Research from the Ontario Institute for Cancer Research associated a chemotherapy-related cellular process with genetic mutations and used it to identify novel cancer driver alterations.
New research published in Nature Communications has linked a normal cellular process to an accumulation of DNA mutations — including some that drive cancer to develop and grow.
Led by Dr. Jüri Reimand of the Ontario Institute for Cancer Research (OICR), the study centres around a protein called TOP2B, part of a family of enzymes that serve an important function in cells and are targets of common cancer chemotherapies.
Strands of DNA are long and complex, and they often get looped and tangled. When that happens, TOP2B and other topoisomerase proteins make cuts to DNA strands to help untangle and repair them. But Reimand and colleagues found many genetic mutations present at the sites of these cuts.
“Our evidence shows that where TOP2B interacts with a genome to fix DNA loops, a lot of mutations accumulate in cells,” says Reimand, a Principal Investigator in Computational Biology at OICR and Associate Professor in the University of Toronto Departments of Molecular Genetics and of Medical Biophysics. “The vast majority of these mutations are probably harmless, but we also found dozens of well-known cancer-driving mutations at these sites.”
With that in mind, Reimand and colleagues generated a unique collection of sites where TOP2B binds to DNA and then used it as a starting point to search for novel cancer-driving mutations in more than 6,000 genomes of multiple cancer types. They looked specifically at the non-coding genome — large sections of DNA that do not encode for proteins and thus aren’t as well understood as other sections.
By mapping tens of thousands of sites in the non-coding genome where TOP2B is bound to DNA, they identified hundreds of potential cancer-driving mutations. Then they focused on a non-coding RNA gene called RMRP, which had previously been linked to breast cancer. Using functional genomics and mouse models, Reimand and colleagues validated that RMRP plays a key role in the initiation and growth of tumours.
Reimand says the study’s findings could help identify genetic underpinnings of cancers and ultimately new ways to treat them. It could also shed new light on the risks associated with existing treatments.
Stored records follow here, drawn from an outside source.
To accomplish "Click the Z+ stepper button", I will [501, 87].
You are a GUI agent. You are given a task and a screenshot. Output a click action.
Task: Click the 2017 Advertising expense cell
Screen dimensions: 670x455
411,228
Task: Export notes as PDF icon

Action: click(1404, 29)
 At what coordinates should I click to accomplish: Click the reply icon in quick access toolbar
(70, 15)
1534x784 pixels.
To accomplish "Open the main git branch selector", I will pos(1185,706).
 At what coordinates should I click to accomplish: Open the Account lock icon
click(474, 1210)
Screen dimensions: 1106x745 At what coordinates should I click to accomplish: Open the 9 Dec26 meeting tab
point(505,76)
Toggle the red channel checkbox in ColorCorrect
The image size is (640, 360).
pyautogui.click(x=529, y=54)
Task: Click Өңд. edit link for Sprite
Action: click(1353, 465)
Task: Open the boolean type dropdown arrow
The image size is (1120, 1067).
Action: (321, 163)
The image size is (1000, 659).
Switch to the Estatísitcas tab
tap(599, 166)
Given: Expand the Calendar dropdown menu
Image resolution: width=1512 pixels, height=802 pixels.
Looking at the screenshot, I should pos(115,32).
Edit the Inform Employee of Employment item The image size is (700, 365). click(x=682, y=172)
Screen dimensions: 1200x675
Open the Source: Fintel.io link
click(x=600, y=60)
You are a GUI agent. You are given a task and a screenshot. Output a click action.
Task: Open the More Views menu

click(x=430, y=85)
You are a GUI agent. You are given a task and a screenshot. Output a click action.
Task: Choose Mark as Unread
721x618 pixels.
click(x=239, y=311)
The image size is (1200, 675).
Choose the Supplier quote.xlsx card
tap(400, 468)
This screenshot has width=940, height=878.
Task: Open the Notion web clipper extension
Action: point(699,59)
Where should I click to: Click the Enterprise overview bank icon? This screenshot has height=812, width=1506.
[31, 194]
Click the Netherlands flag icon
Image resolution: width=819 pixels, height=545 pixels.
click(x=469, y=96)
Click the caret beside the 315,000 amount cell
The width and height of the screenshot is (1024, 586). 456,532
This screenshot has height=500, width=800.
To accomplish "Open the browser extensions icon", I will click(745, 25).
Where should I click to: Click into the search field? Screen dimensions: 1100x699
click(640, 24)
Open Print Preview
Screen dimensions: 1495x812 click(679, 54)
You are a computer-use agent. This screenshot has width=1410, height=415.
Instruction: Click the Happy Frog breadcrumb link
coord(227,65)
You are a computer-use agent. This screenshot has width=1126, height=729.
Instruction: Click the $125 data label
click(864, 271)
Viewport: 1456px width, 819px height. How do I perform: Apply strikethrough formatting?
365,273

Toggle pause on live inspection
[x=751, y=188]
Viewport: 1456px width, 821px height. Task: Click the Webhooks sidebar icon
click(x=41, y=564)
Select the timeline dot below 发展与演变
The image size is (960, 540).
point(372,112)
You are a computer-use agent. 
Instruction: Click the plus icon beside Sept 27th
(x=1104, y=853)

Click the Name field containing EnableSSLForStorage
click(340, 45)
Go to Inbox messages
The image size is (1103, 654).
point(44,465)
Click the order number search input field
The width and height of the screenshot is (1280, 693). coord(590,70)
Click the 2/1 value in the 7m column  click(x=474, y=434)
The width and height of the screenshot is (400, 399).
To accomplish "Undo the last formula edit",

Existing drugs involving topoisomerase poisons are frontline cancer chemotherapies that are intended to target a different topoisomerase protein called TOP2A that is required for cell division. These chemotherapies can also unintentionally target TOP2B, which has been linked to treatment-related blood cancers. However, before this study, it was unknown whether the DNA regions bound by TOP2B experience an increase in potentially harmful mutations.
“Knowing that the non-coding regions of the genome bound by TOP2B engage distinct mutational processes and an increase in cancer-driving mutations, we have new places to look for cancer driver mutations before and after chemotherapy,” Reimand says.
Co-author Dr. Michael Wilson of the SickKids Research Institute says this study contributes important new information about the nature of TOP2B, which is expressed in non-dividing cells throughout the body.
“While TOP2B’s natural function is still being defined, we know that it interacts with some of the most important non-coding genomic regions controlling gene expression and chromosome structure,” says Wilson, whose research focuses on epigenomics and DNA topology.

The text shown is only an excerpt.